Why can I assign a type that doesn't implement Copy from an inner scope to a mutable variable in an outer scope?

Question

#[derive(Debug)]
struct MyStruct {
    a: u32,
    b: String,
}

fn main() {
    let mut s;
    {
        let _s = MyStruct {
            a: 1,
            b: "hello".to_string(),
        };
        //s = &_s;   // Error
        s = _s;      // Not an error
    }
    println!("{:?}", s);
}

The commented line is an error since the variable s would be a dangling pointer. However, I don't understand why s = _s; is not an error.

_s is created on the stack and dropped before the println macro is called. I didn't specify the Copy bound for MyStruct. I'm confused whether the variable s is pointing to the dangling pointer or copied from _s. The former can't be true since the compiler error didn't appear and the latter case is not understandable because I didn't implement Copy for MyStruct.

Answer 1

I think it is clear to you why &_s can't be used when the scope _s is defined leaved. Your question is why the other works.

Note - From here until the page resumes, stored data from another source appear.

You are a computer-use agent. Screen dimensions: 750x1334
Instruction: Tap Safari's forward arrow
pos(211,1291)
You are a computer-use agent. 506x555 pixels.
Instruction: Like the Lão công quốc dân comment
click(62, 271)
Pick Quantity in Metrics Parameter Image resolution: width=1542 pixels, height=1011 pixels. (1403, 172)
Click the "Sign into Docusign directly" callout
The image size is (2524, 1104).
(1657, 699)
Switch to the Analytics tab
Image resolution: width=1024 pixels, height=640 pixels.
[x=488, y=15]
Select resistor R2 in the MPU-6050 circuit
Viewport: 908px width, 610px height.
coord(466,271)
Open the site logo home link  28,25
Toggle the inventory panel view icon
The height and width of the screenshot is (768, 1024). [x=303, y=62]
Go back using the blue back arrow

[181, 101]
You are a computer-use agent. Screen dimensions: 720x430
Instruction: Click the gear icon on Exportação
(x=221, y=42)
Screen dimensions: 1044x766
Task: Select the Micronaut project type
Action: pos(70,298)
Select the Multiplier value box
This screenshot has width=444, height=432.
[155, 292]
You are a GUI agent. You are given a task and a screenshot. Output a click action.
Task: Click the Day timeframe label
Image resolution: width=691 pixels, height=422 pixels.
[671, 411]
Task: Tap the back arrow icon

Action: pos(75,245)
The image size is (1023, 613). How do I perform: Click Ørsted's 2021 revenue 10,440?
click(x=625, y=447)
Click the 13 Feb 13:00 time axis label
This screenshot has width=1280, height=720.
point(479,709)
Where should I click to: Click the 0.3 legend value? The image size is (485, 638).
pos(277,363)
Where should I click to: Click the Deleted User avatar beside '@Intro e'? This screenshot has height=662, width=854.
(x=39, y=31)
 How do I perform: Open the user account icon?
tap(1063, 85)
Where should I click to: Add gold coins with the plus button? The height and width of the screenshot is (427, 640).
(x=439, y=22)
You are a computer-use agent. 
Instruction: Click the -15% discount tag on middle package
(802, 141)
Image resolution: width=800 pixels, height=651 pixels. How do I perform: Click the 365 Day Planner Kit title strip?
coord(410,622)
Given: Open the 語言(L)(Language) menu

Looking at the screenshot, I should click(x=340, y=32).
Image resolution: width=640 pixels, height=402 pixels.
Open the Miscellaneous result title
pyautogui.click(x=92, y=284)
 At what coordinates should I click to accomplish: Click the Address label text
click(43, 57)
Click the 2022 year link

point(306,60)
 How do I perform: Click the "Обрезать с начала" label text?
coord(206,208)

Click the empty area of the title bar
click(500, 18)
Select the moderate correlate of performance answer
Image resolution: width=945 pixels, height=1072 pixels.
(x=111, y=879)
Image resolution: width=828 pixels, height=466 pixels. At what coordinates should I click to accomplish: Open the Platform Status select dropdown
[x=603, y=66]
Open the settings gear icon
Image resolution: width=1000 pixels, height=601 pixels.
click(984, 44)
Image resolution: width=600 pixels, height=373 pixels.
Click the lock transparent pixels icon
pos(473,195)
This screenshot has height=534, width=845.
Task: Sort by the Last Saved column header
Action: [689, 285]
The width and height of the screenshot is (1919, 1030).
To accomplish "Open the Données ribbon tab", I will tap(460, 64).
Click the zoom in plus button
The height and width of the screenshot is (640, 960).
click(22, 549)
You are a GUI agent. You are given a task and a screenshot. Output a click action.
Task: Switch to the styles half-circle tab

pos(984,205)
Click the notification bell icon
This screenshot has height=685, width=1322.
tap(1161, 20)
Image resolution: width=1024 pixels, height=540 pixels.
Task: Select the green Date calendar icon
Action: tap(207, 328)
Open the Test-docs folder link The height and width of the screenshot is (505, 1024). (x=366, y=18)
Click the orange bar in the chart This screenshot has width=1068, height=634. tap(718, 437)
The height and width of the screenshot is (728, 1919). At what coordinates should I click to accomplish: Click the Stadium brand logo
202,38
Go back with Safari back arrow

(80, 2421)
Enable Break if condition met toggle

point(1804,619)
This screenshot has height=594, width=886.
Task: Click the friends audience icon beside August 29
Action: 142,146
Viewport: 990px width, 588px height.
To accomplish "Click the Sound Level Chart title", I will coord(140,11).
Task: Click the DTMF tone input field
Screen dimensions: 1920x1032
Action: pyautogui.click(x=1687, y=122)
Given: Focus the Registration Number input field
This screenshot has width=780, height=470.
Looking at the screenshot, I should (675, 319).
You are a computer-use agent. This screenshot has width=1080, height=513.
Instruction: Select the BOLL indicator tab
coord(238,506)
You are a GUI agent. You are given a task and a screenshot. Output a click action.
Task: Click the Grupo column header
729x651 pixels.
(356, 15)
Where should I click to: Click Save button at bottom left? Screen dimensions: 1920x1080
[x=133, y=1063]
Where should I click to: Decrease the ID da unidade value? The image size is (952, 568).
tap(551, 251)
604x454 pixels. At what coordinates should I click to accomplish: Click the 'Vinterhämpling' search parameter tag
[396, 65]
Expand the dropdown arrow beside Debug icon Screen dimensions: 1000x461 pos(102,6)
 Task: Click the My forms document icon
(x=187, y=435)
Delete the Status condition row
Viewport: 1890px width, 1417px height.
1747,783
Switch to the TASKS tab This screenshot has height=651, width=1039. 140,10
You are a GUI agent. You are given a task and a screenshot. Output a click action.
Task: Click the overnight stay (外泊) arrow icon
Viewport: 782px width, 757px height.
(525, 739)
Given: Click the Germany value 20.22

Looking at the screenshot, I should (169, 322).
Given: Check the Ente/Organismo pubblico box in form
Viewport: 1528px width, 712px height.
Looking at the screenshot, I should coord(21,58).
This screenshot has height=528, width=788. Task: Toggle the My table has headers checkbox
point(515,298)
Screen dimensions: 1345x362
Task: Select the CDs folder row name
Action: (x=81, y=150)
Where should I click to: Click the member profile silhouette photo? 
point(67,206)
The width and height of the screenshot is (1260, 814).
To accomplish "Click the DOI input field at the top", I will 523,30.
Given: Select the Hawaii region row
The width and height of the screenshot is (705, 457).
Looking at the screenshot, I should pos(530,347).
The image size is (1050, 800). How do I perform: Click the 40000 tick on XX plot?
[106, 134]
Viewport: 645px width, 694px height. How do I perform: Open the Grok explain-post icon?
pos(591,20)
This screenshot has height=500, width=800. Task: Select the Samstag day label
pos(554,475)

In Rust, if a type implements the Copy trait, a statement like a=b will do a bitwise copy of b that will be accessible by a. After that, there will be two copies of the same object. If it is not a Copy type, then it will be moved into a. However, it is not necessarily a memory move operation taking place under the hood as it may stay in the same place in the stack, but this is not relevant to understand this question.

After the move, the object is bound to the new variable s, and the scope that s is defined is relevant from then on.

Note: You don't need s to be mutable for this because the s = _s; line is not an assignment but initialization.